Stored items:
::::
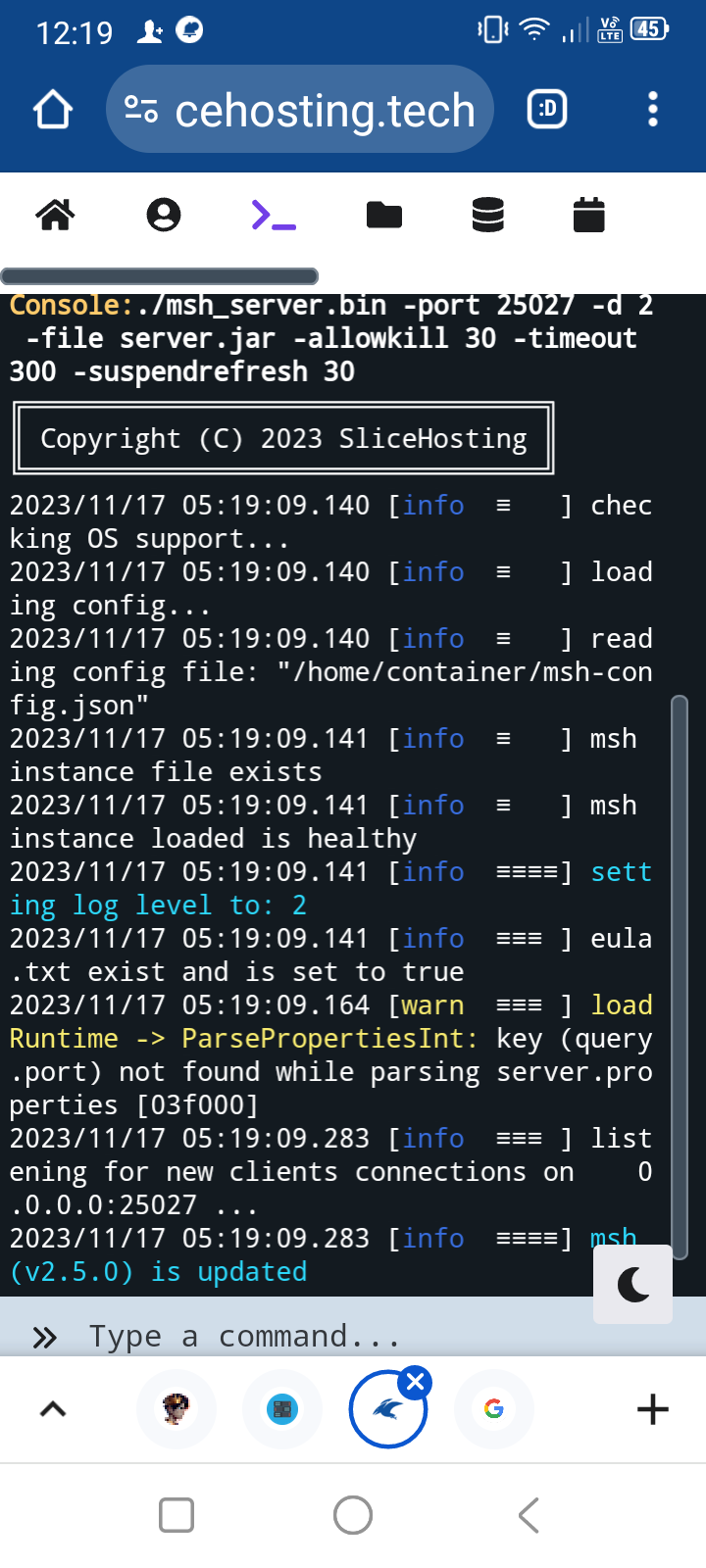Expand the tab strip with the up chevron

[x=53, y=1409]
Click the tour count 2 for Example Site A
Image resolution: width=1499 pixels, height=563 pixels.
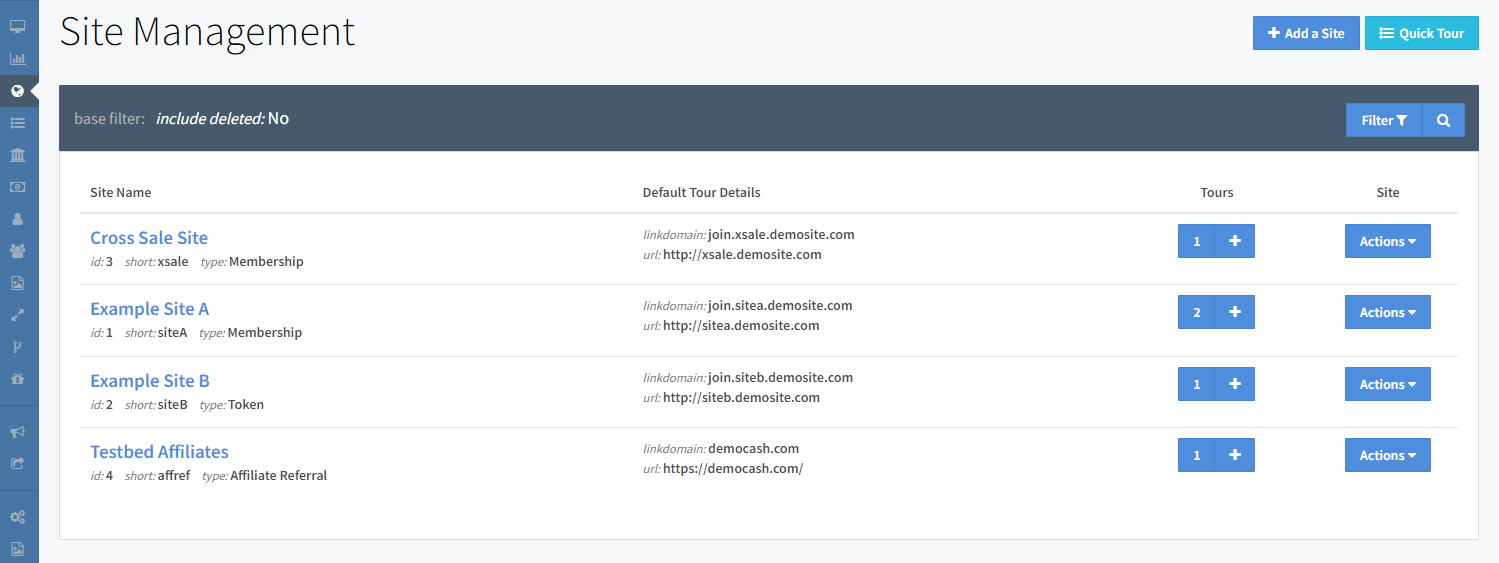[1196, 312]
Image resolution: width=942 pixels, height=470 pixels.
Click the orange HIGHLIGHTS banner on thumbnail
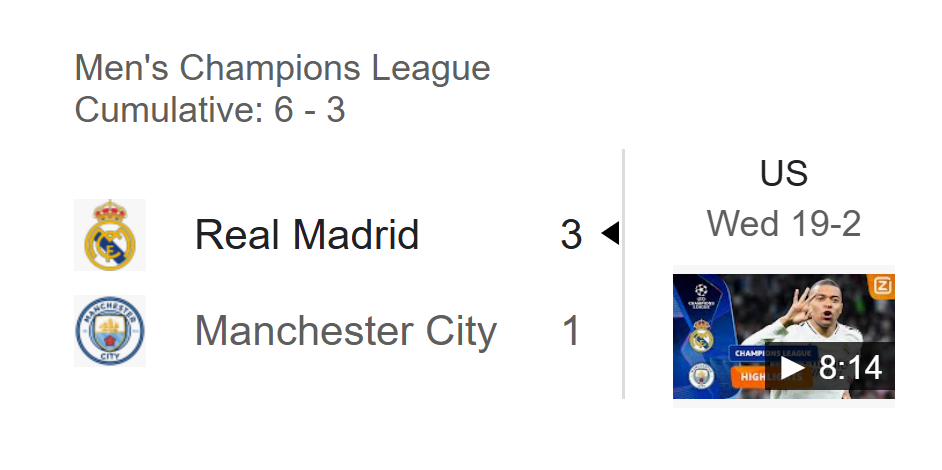pyautogui.click(x=772, y=377)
::::
REQUIRED WORK: Your output should consist solely of the lines from the line containing "Click the tour count 2 for Example Site A" through the last line of the entries, verbatim, minus any pictures.

ANSWER SPACE:
Click the tour count 2 for Example Site A
Image resolution: width=1499 pixels, height=563 pixels.
[1196, 312]
Image resolution: width=942 pixels, height=470 pixels.
Click the orange HIGHLIGHTS banner on thumbnail
pyautogui.click(x=772, y=377)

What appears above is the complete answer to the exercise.